Cet état d’esprit et la combativité ne se sont pas arrêtées aux frontières. Le 21 juin, il y avait 500 000 grévistes en Belgique. Le port d’Anvers était paralysé. En juillet, les travailleurs espagnols s’opposaient massivement à une tentative de coup d’état de l’armée, prenaient les casernes, les arsenaux. En quelques semaines un véritable pouvoir ouvrier commençait à se mettre en place en Catalogne.

… et la bourgeoisie recule

Face à ces évènements qui ont évolué de façon si rapide, la peur a changé de camp. La grande bourgeoisie décida de reculer face aux travailleurs.

En pleine crise, pour récupérer les usines occupées, le patronat français accorda les congés payés, la semaine de 5 jours, des augmentations de salaires. Les banquiers, les grands industriels exigèrent des organisations de petits patrons qu’elles signent ces accords. Le problème, expliquait le représentant du grand patronat français aux petits patrons qui refusaient « de payer des ouvriers à ne rien faire », « le problème n’est pas économique, il est d’abord politique. Nous devons récupérer nos usines et ramener la stabilité des institutions ».

En Belgique aussi, le grand patronat a fait des concessions : les premiers congés payés (6 jours), la semaine de 40 heures dans certains secteurs…

L’autre aspect de ce recul a été que la grande bourgeoisie diminua voire cessa de soutenir par des aides financières et par son influence les organisations d’extrême droite, y compris en Belgique. C’est le genre de situation qui se crée presque instantanément, en quelques semaines de mobilisation, à l’échelle de plusieurs pays.
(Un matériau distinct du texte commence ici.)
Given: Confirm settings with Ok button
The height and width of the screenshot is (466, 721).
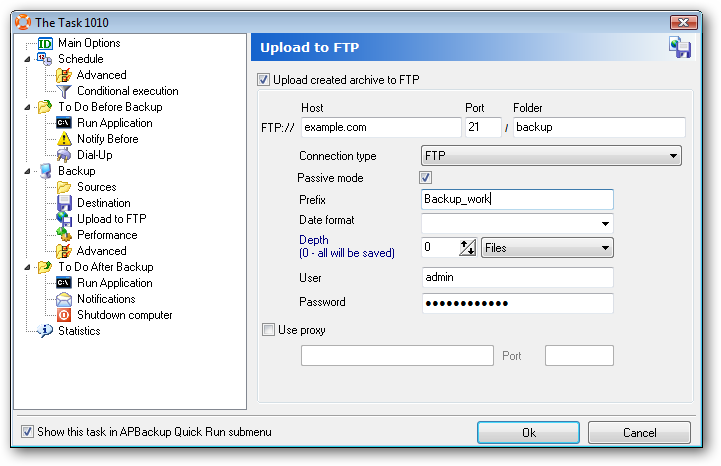Looking at the screenshot, I should click(528, 432).
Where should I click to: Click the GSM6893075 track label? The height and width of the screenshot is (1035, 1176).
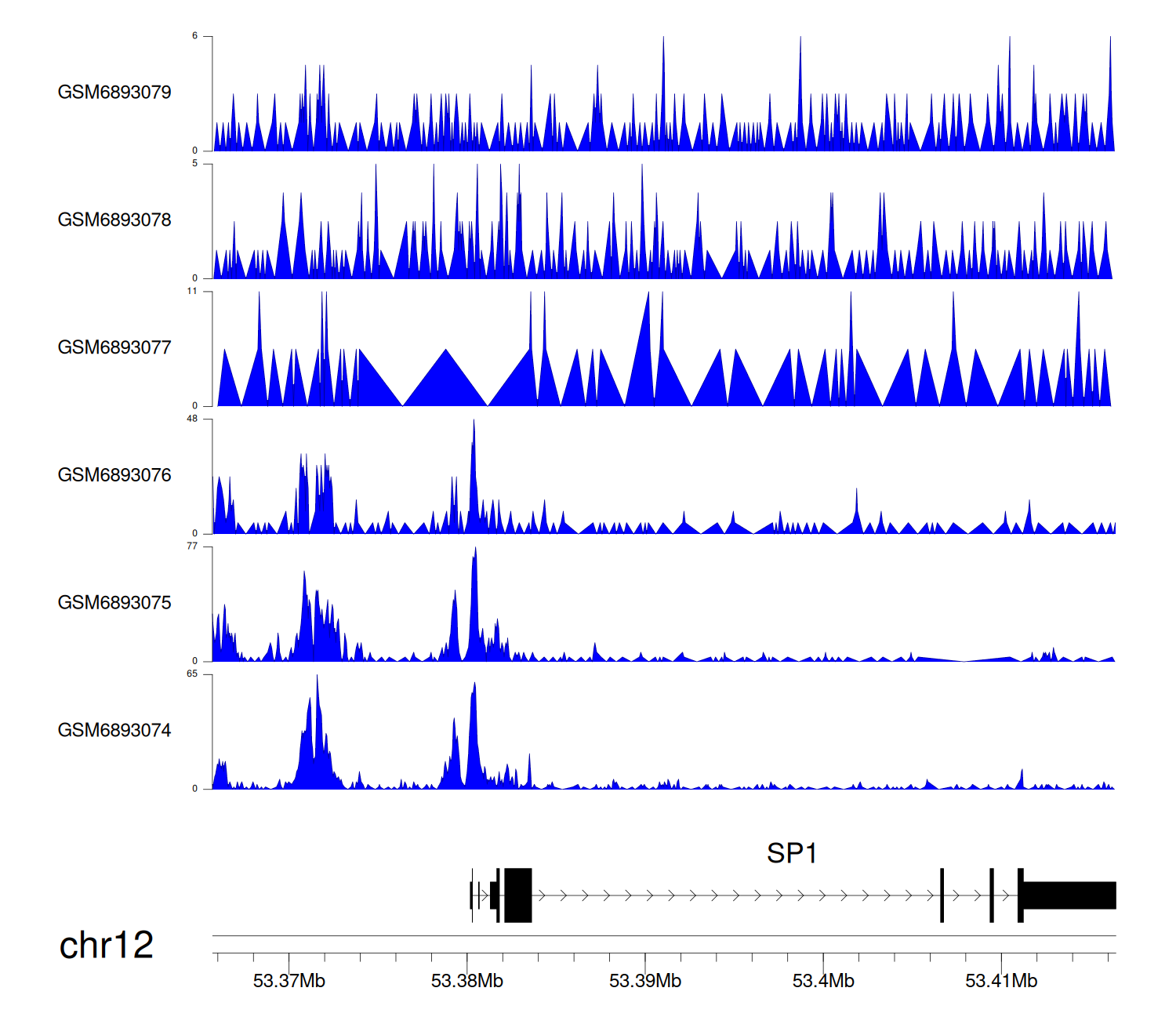click(114, 603)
Mais les dirigeants de Rex, dont le parti avait beaucoup progressé aux élections nationales du 24 mai 1936 (avant la vague de grève donc) voulurent forcer leur chance. Début 1937, Degrelle fit provoquer une élection partielle à Bruxelles, croyant pouvoir utiliser un nouveau succès pour préparer une marche sur Bruxelles comme Mussolini l’avait fait en Italie en 1922.
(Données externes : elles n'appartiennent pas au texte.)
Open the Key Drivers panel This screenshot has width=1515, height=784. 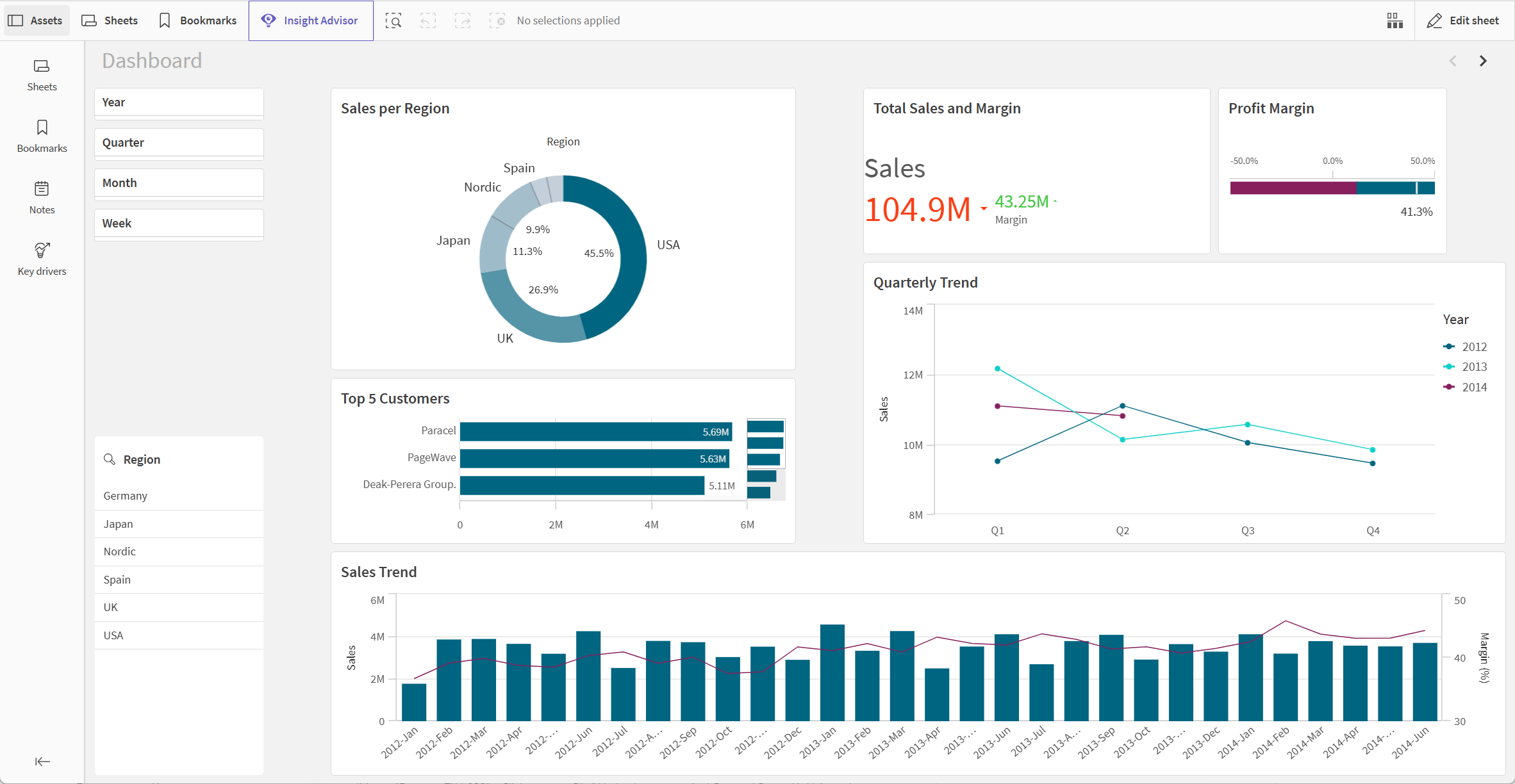41,259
Pour la bourgeoise, cette aventure était inacceptable. Elle exerça toute la pression nécessaire pour obliger l’Eglise catholique à rompre avec Rex et s’opposer à lui. Et en effet, le clergé mit tout son poids dans la balance. Le Cardinal Van Roey intervint publiquement, avertissant que le vote pour Degrelle était un péché. La presse catholique, le principal moyen d’information de l’opinion publique, dénonçait « le danger des extrêmes », visant Rex en particulier.

Rex perdit ces élections, mais ce ne fut que le début de ses déboires. Du jour au lendemain, il perdit tous ses soutiens, ses financements, ses locaux. L’accès aux associations catholiques, le vivier où Rex faisait sa propagande et recrutait, lui furent barré par des prêtres soudés autour de leur hiérarchie.
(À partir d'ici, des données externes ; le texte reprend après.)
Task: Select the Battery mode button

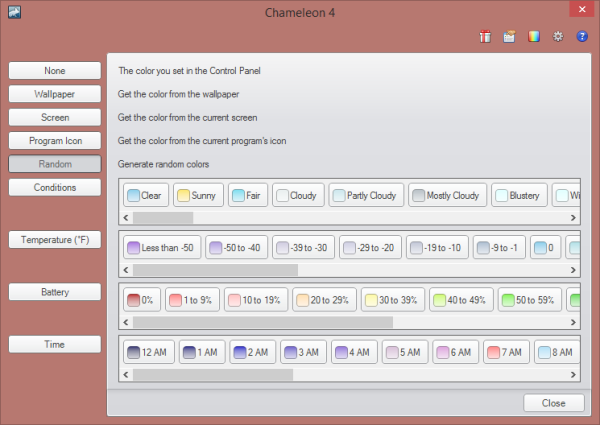Action: coord(55,292)
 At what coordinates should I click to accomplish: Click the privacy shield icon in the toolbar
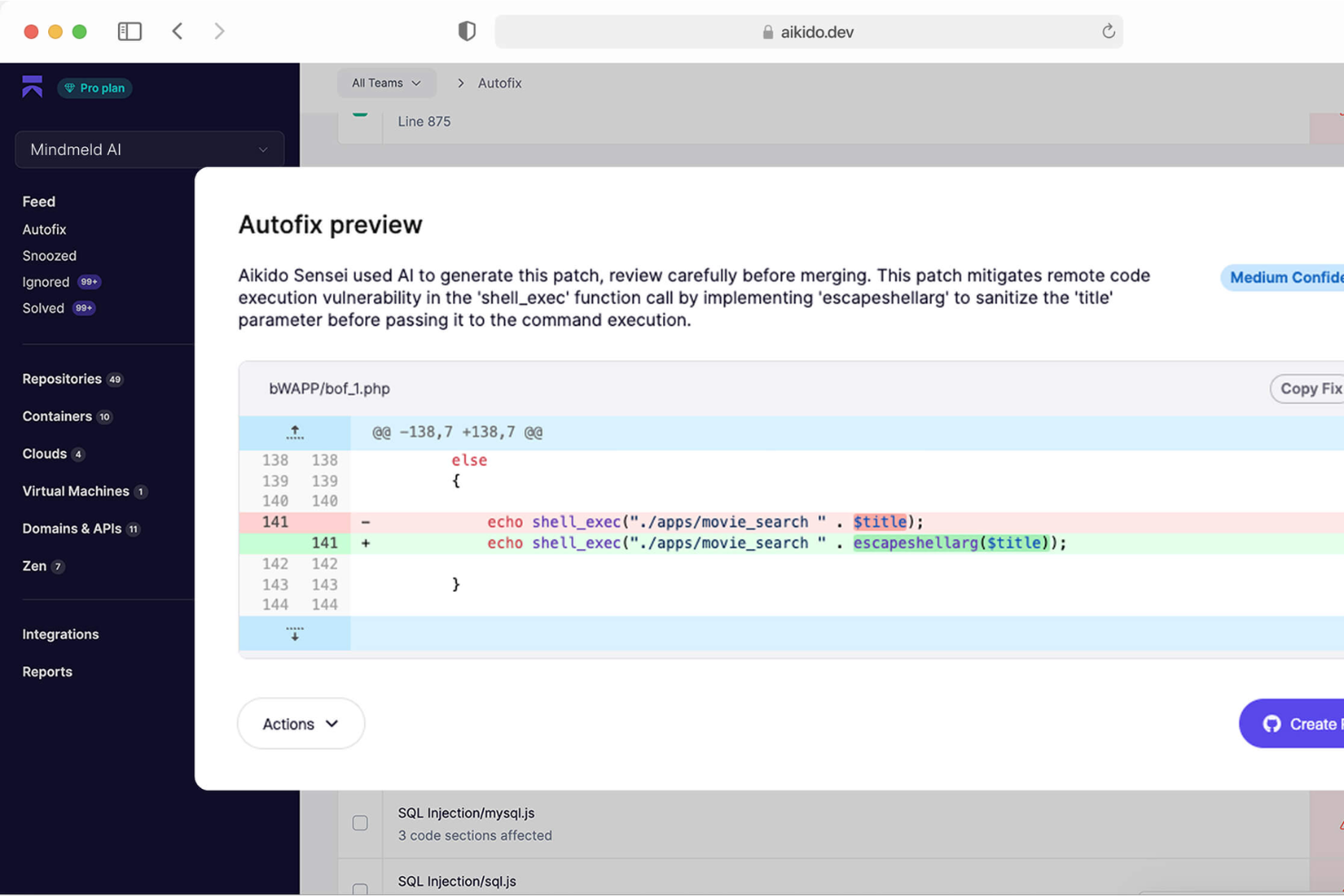tap(466, 30)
Le parti Rex s’écroula. Il s’était bâti à partir des organisations catholiques, et n’était pas préparé à une rupture si brusque et radicale. Degrelle n’eut pas le temps de reconstruire son parti. En 1939, la guerre éclatait, paralysant la vie politique. En 1940, la Belgique était occupée par les armées d’Hitler.

Les dirigeants de Rex ont bien entendu proposé leurs services aux nazis, qui les ont effectivement utilisés. Mais, pour la population, Rex était désormais associé à l’occupation et à ses souffrances. Ce mouvement n’avait pas gagné politiquement un milieu stable, durable, fidèle. Cet isolement social fit évoluer Rex. A part les cadres, les convaincus de la première heure, il n’attira à lui que le rebut de la société, des malfrats, des psychopathes, qui auront bien des occasions, durant la guerre, de cultiver la peur et la haine qu’ils inspiraient.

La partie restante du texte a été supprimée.